Todas estas esperanças, no entanto, deram sempre em nada. O genocídio é mais brutal do que nunca, o sofrimento infligido aos palestinianos é cada vez mais sádico e brutal, a impunidade e a arrogância de Israel são cada vez mais flagrantes, as suas ambições cada vez mais descaradas. Basta um momento para olhar para a realidade e compreender que as probabilidades de o gesto de Macron (assumindo que não o retira) levar ao fim do genocídio são ainda menores do que as probabilidades de Meloni fazer algo que desagrade aos Estados Unidos.
É tempo de reconhecer que estas esperanças são ilusões. A continuação do genocídio beneficia os que estão no poder e os poderosos, todos eles, simplesmente porque os poderosos têm sempre algo a ganhar quando os subalternos são derrotados e tudo a perder quando os subalternos resistem ao seu poder.
O genocídio não terminará por uma concessão graciosa vinda de cima, ou porque a consciência daqueles que decidem a vida de milhões de pessoas despertará em algum momento. Num sistema capitalista, o principal requisito para se tornar um governante ou um poderoso é não ter qualquer consciência. E se por acaso isso se manifestasse inesperadamente num deles, pode ter a certeza de que os outros o eliminariam num instante. O genocídio terminará apenas de duas formas: em primeiro lugar, um grupo poderoso esmaga militarmente o grupo actualmente dominante. Esta perspectiva não só é extremamente remota, como significaria apenas passar de um genocídio para outro, tal como a vitória dos Aliados na Segunda Guerra Mundial pôs fim ao massacre dos judeus, substituindo-o pelo dos palestinianos e de tantas outras pessoas impotentes.

No segundo, aqueles que são impotentes percebem que são apenas carne para canhão para os vários poderosos e organizam-se, derrubando as bases de poder dos governantes actuais pela pura força numérica.
Basta de esperar que o Godot do establishment ocidental recupere subitamente a razão e faça justiça aos palestinianos: isso não acontecerá hoje, amanhã ou nunca. Tomar a iniciativa de Macron ou de alguém como ele apenas demonstra que, apesar de quase dois anos de genocídio, ainda nos falta a força ou a coragem para aceitar a evidência da natureza irremediavelmente predatória, dominadora e feroz do poder estabelecido numa sociedade movida pelo lucro.

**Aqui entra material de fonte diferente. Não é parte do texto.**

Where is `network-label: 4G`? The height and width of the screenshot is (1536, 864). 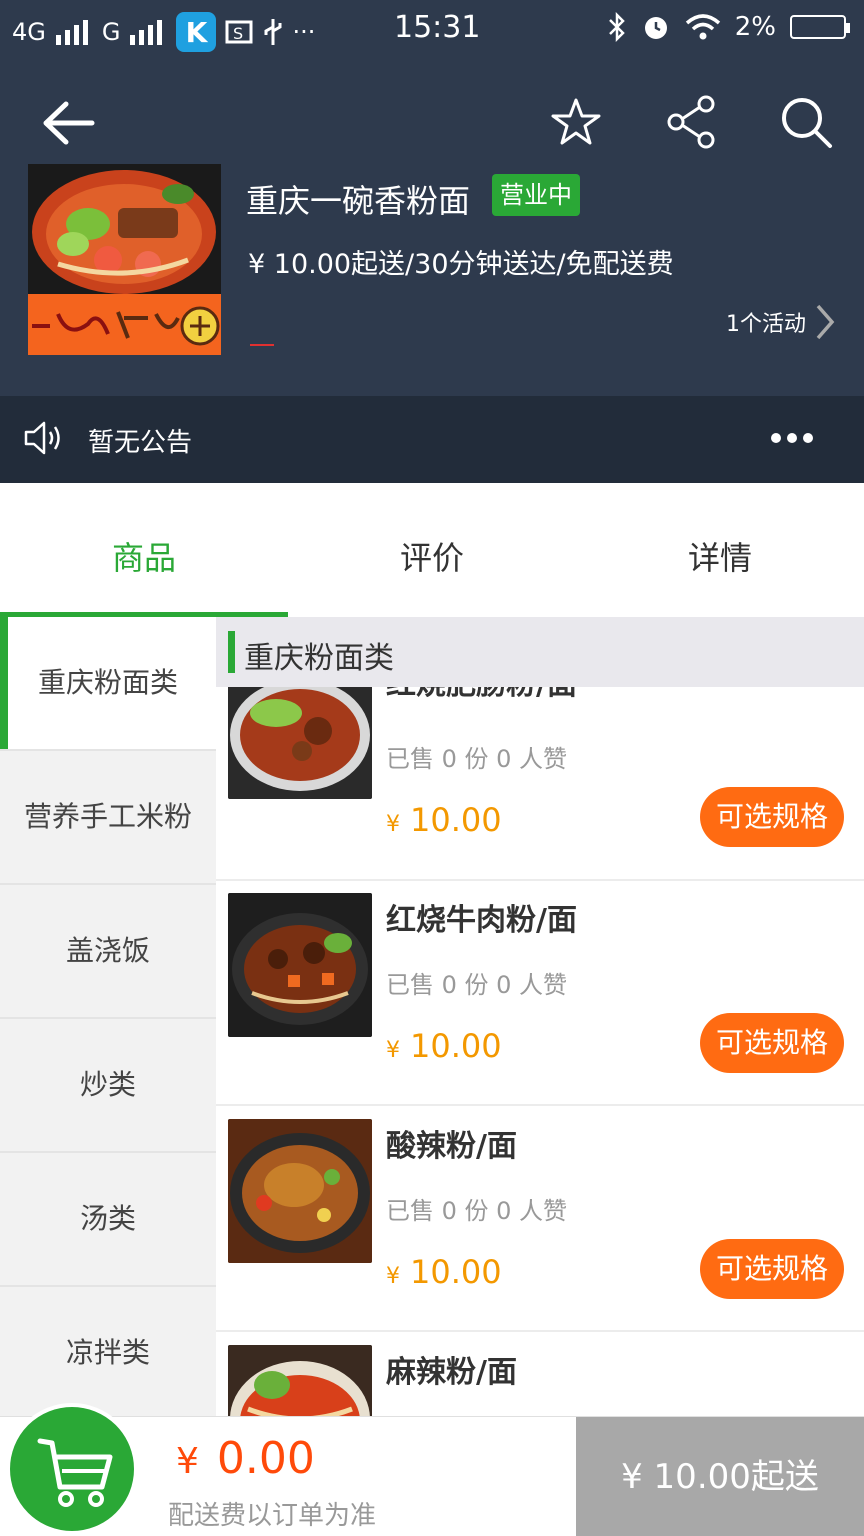
network-label: 4G is located at coordinates (29, 32).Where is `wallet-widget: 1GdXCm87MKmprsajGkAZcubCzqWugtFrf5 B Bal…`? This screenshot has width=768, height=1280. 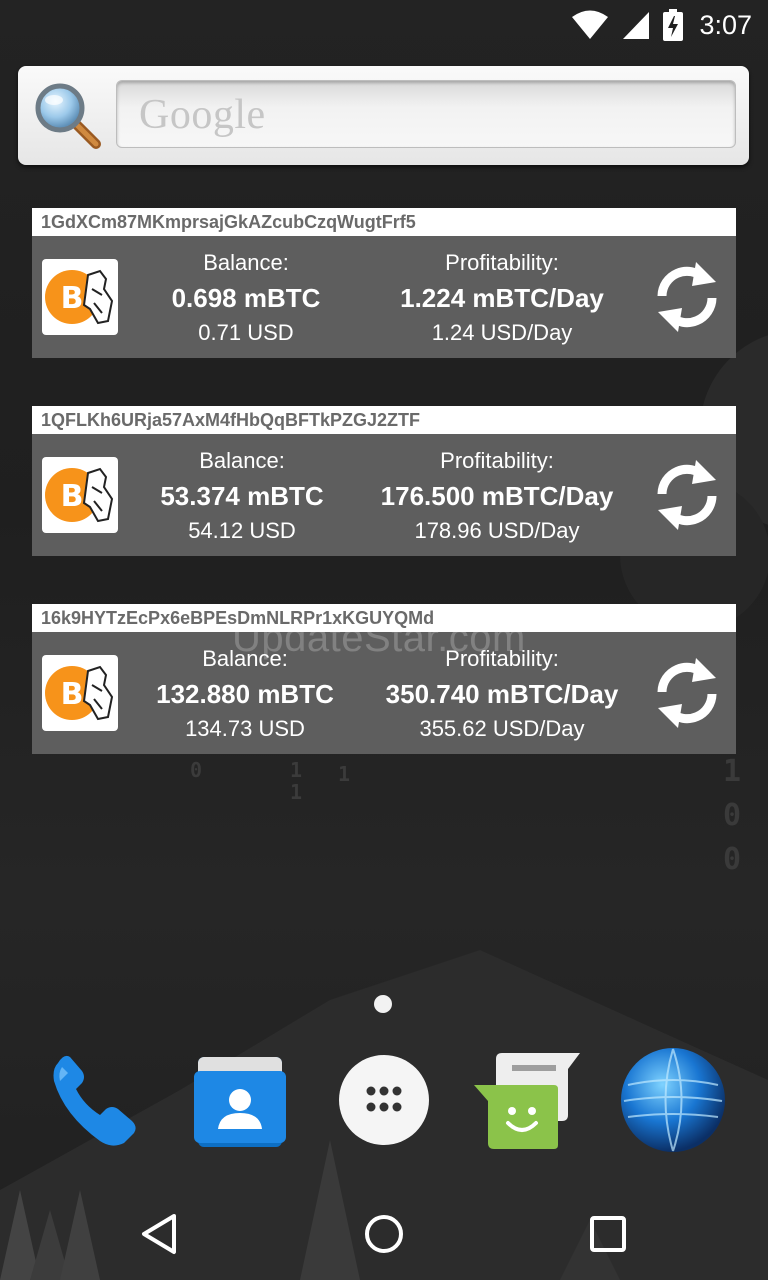 wallet-widget: 1GdXCm87MKmprsajGkAZcubCzqWugtFrf5 B Bal… is located at coordinates (384, 283).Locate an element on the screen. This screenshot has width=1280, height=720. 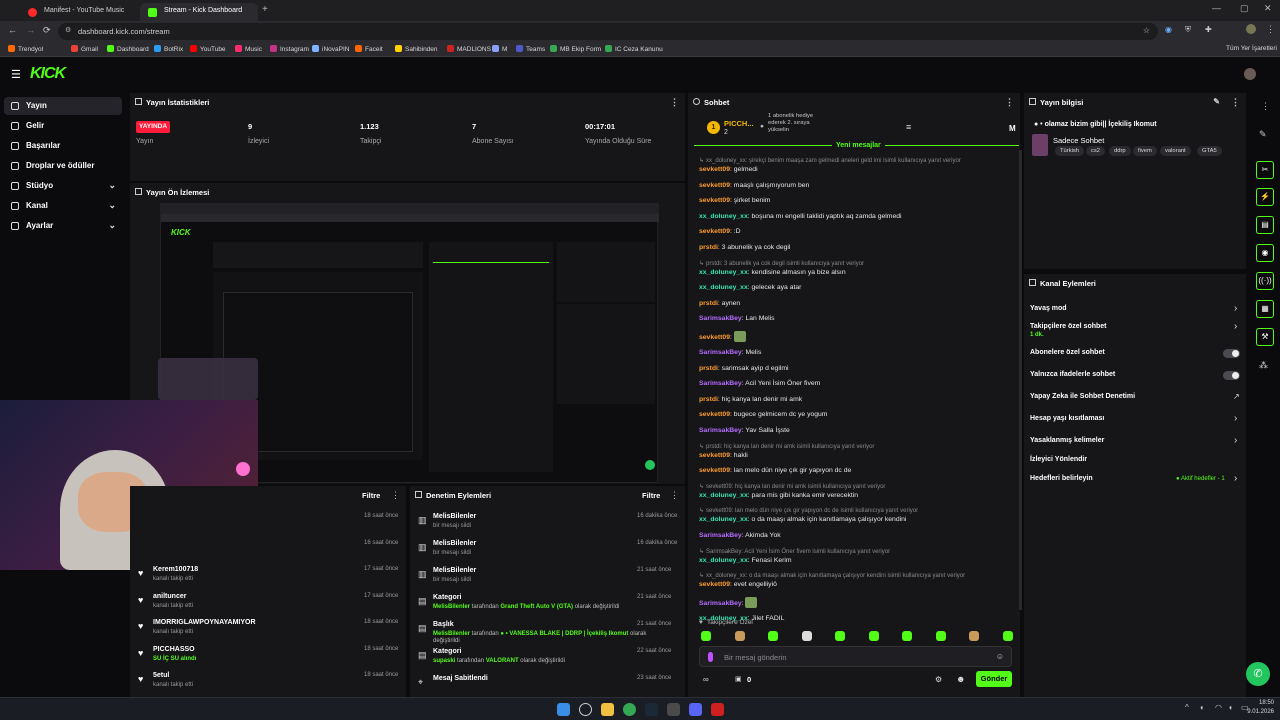
moderation-filter-button: Filtre is located at coordinates (651, 496).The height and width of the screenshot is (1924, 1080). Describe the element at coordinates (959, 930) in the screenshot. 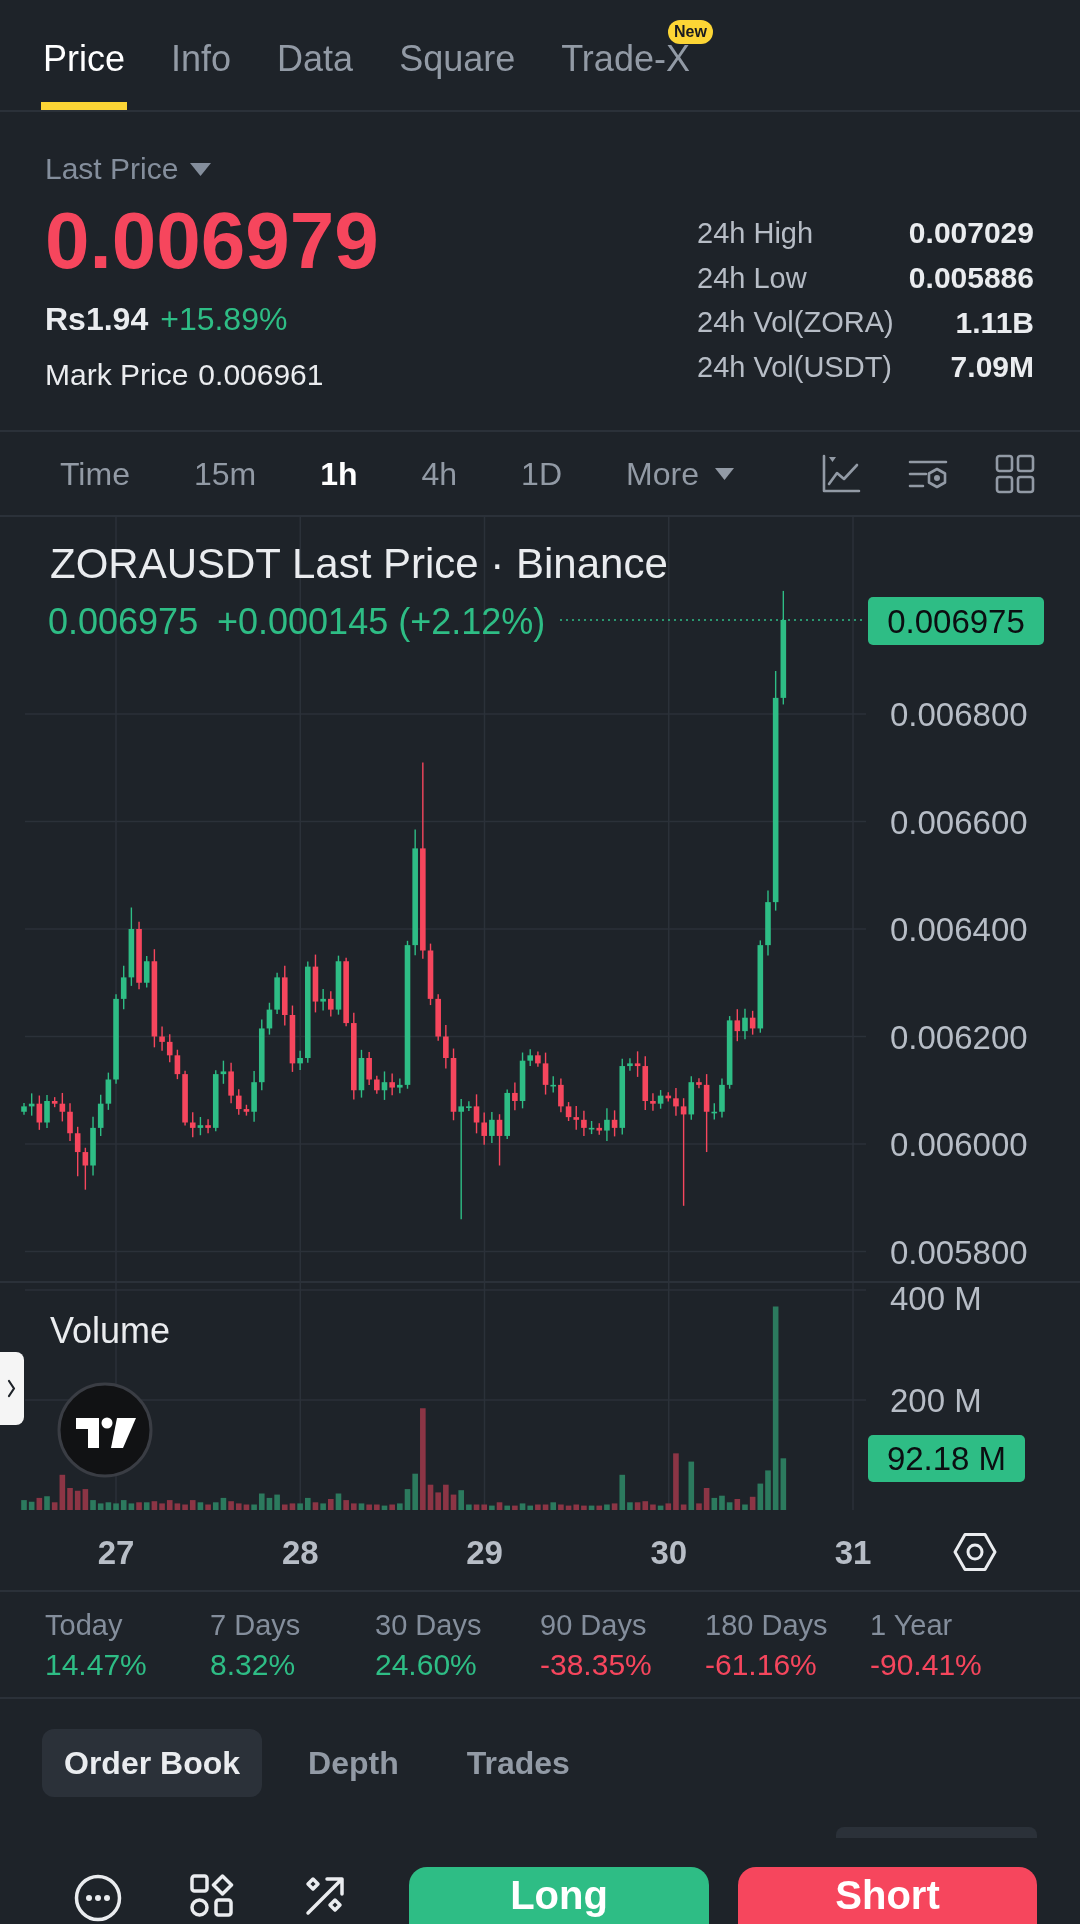

I see `price-axis-label: 0.006400` at that location.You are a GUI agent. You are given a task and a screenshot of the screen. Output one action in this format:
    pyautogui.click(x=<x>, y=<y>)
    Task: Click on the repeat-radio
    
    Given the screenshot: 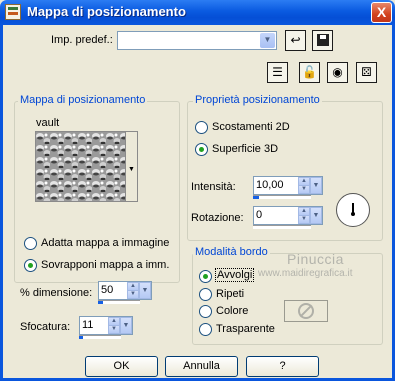 What is the action you would take?
    pyautogui.click(x=206, y=294)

Só um contrapoder organizado a partir de baixo pode ter sucesso em minar a própria base do poder dos poderosos actuais, que é a aquiescência maciça, servil e passiva daqueles que trabalham, criam e produzem tudo o que mantém a sociedade viva.
Para atingir este objetivo, é claro, é necessária esperança, mas uma esperança que se nutre de uma manifestação bem-sucedida, de um coletivo que cresce em número e consciência, de uma iniciativa de denúncia ou sabotagem.
A esperança somos nós que nos opomos ao poder instituído e aos seus cúmplices servis e preguiçosos; somos nós que construímos laços e novas formas de viver, de nos relacionarmos e de produzir.
Abandonemos, pois, as falsas esperanças e abracemos a consciência de que a escolha que temos diante de nós é uma e sempre a mesma: a escolha entre o socialismo e a barbárie.